Books, koans, sitting, miss the heart
But not the fishermen’s songs.
Rain pelts the river.
I sing beyond all of it.
Ikkyū’s lifetime (1394 -1481) was a politically turbulent and violent era in Japan.
In war, there’s no time
To teach or learn Zen.
Carry a strong stick,
Bash your attackers.
Zen Buddhism had become well established throughout Japan. Adopted and controlled by the ruling shogun, priests were expected to curry favor. They also became very powerful through usury and by giving prophetic advice on business matters. The temples even offered seals of bogus ‘enlightenment’ (inka) to those who could afford them.
Stilted koans and convoluted answers are all monks have,
Pandering endlessly to officials and rich patrons.
Good friends of the dharma, so proud, let me tell you:
A brothel girl in gold brocade is worth more than any of you.
A few Zen priests opposed these corrupt developments and maintained their dedication to authentic Zen. After years of committed practice with two such rare teachers, Ikkyū flowered into the most vociferous renegade of them all. He lampooned politicians and priests and declared, “the scriptures from the beginning have been nothing but arse-wipes.” In the above poem, Ikkyū was not being fanciful, either. He was writing from personal experience. Delving into brothels as much as temples, Ikkyū parodied Buddhist rituals and scorned all reverence for celibacy.

__SUPPLIED DATA__
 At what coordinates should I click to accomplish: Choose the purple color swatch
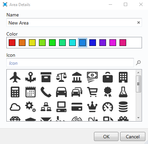pyautogui.click(x=103, y=43)
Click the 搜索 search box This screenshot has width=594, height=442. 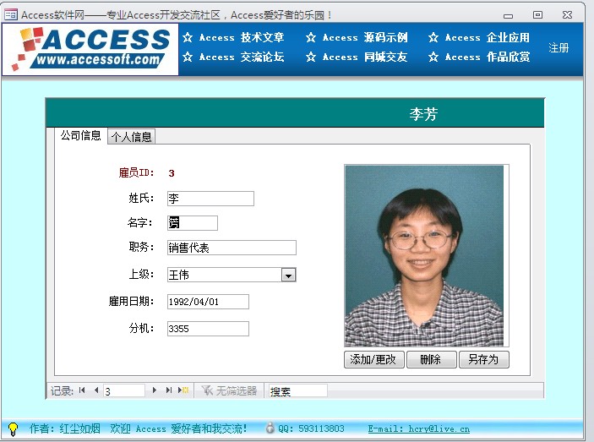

__WHAT YOU ARE ASKED TO DO__
Retype the passage about Ikkyū word for word. Start at the words "Books, koans, sitting, miss" and stop after "or learn Zen.".

__RESPONSE FOR THIS EXERCISE__
Books, koans, sitting, miss the heart
But not the fishermen’s songs.
Rain pelts the river.
I sing beyond all of it.
Ikkyū’s lifetime (1394 -1481) was a politically turbulent and violent era in Japan.
In war, there’s no time
To teach or learn Zen.